### Work instruction
Report back each line of the records that contains the string "agent".

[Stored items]

# # # #

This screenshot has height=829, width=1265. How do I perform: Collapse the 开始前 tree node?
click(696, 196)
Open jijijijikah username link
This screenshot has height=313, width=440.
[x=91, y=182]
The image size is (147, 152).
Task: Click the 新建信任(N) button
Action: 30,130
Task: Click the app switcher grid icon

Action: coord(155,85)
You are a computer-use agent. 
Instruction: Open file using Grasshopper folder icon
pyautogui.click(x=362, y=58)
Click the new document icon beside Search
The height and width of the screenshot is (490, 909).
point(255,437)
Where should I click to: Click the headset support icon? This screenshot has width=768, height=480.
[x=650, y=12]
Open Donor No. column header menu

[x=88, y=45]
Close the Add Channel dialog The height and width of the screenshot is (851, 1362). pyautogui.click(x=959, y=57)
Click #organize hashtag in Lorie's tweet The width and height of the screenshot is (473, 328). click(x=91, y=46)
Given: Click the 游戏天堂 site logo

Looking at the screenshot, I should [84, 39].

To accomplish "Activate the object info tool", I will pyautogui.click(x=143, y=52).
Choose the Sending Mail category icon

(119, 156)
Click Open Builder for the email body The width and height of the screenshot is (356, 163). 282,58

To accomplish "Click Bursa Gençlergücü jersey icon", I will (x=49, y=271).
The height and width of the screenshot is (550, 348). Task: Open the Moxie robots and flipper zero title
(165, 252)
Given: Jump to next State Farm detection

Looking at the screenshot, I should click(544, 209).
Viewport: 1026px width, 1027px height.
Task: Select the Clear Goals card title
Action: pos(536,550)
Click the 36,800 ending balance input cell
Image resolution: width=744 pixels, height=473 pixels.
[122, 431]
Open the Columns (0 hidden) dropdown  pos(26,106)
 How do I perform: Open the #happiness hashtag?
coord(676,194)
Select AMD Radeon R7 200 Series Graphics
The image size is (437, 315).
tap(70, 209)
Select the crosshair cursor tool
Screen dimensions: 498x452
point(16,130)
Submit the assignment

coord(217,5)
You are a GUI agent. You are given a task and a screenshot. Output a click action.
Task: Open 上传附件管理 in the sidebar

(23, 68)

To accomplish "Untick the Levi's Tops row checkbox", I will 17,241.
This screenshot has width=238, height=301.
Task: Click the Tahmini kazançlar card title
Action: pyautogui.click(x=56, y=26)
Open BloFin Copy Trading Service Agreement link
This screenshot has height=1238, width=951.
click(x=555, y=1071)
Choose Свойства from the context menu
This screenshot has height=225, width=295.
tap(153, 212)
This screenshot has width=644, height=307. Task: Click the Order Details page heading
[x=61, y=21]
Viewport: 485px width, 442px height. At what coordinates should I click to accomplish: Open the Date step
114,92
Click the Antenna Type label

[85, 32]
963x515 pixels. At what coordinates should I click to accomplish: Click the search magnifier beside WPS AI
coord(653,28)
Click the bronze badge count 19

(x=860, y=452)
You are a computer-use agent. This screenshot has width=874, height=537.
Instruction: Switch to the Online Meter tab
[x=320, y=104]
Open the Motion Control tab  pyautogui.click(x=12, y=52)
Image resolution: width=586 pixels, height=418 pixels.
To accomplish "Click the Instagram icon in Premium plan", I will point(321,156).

# # # #

### Answer section
You are a computer-use agent. 
You are a GUI agent. You are given a task and a screenshot. Output a click action.
You are a computer-use agent. This screenshot has width=874, height=537.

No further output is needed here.